[Dataset extract]
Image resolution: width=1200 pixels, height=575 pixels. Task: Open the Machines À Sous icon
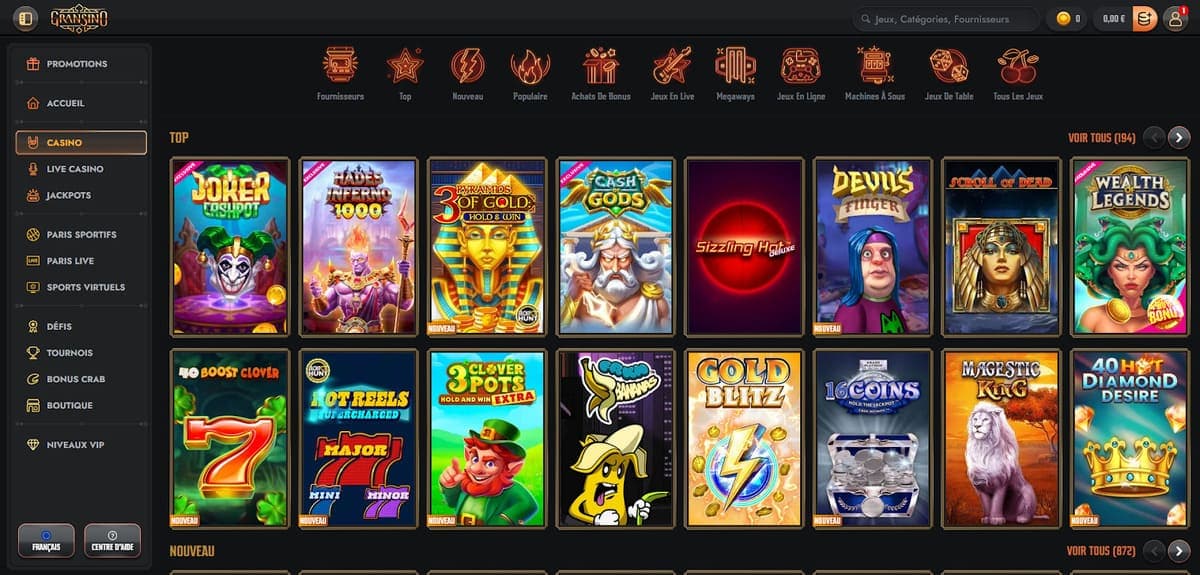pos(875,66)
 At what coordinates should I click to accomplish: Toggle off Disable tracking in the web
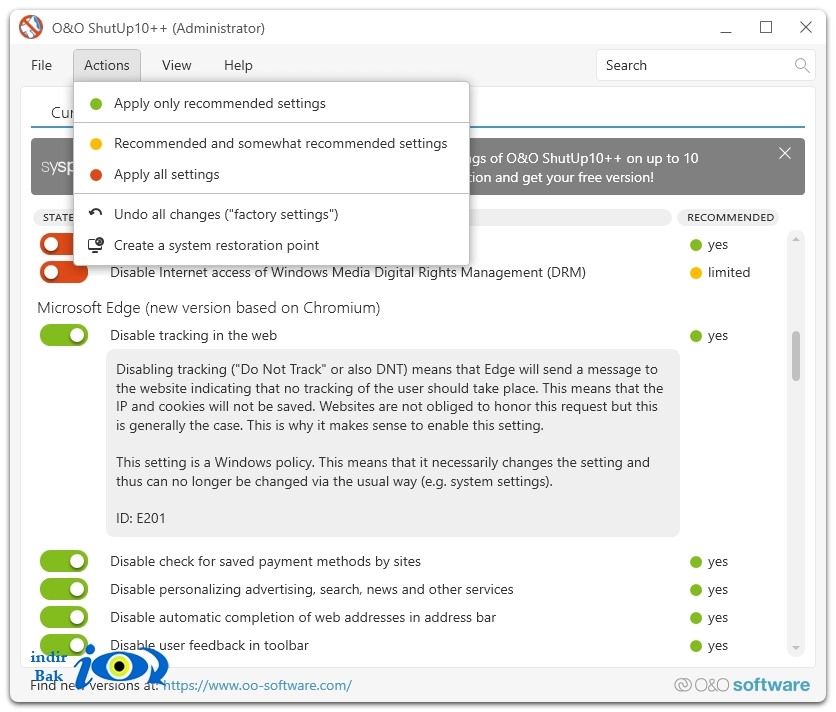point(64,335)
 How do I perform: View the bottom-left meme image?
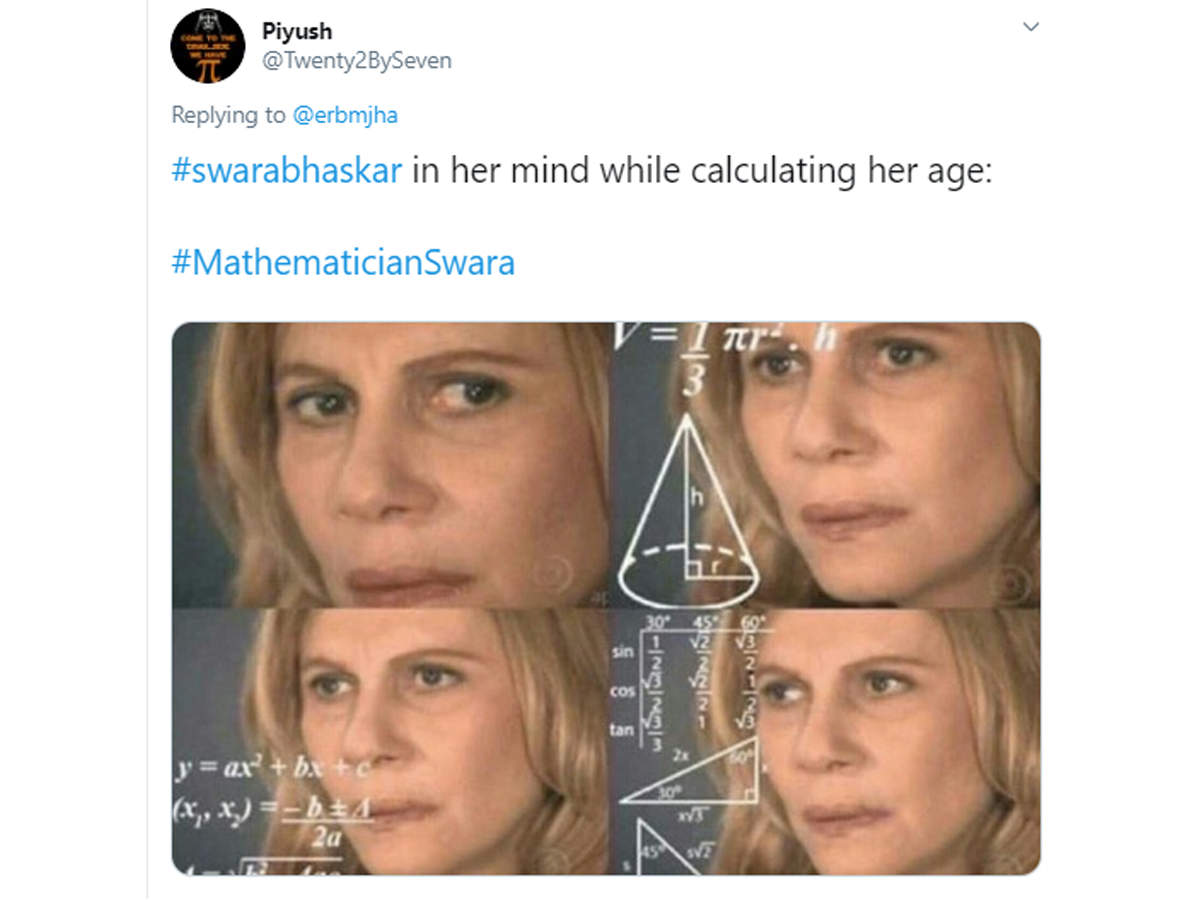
[/Dataset extract]
[Dataset extract]
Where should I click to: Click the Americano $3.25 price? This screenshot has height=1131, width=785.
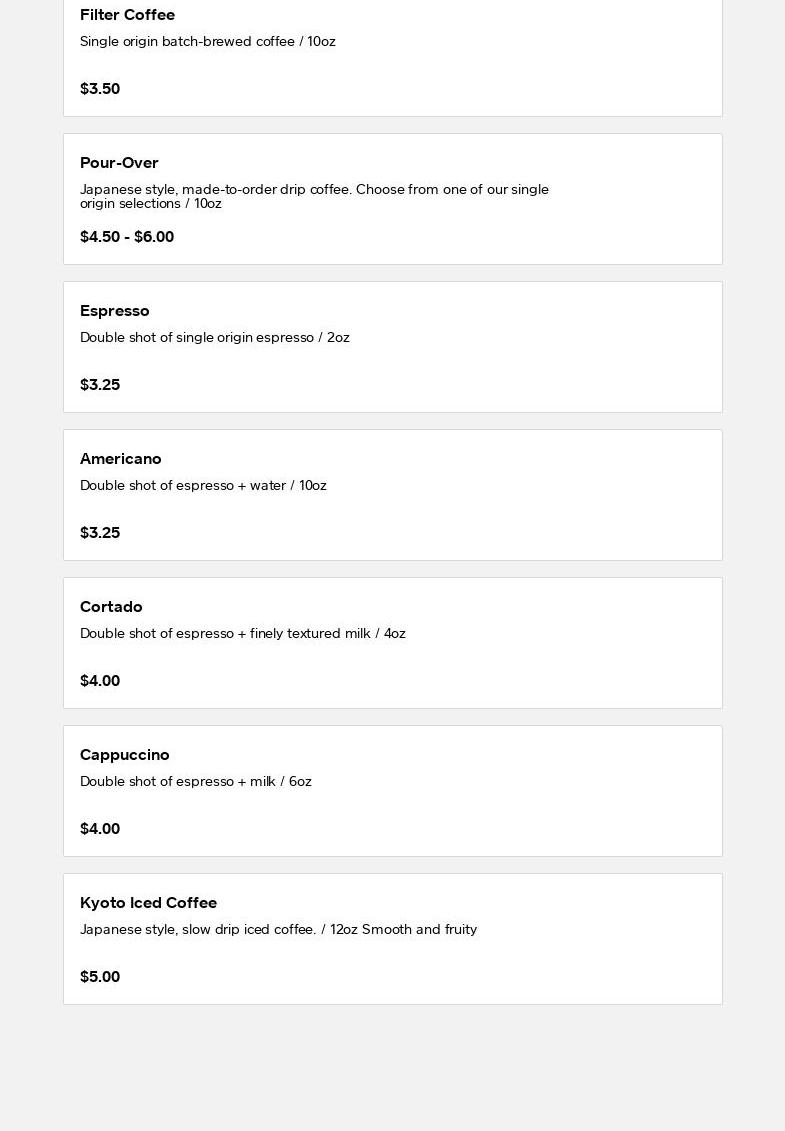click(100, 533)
[/Dataset extract]
Only one stretch of the listing above is to be duplicated: the lines from the one containing "At what coordinates" through the one containing "How do I perform: View", both included. Copy them exactly, minus the pictures.

 At what coordinates should I click to accomplish: Toggle off Disable tracking in the web
point(64,335)
 How do I perform: View the bottom-left meme image?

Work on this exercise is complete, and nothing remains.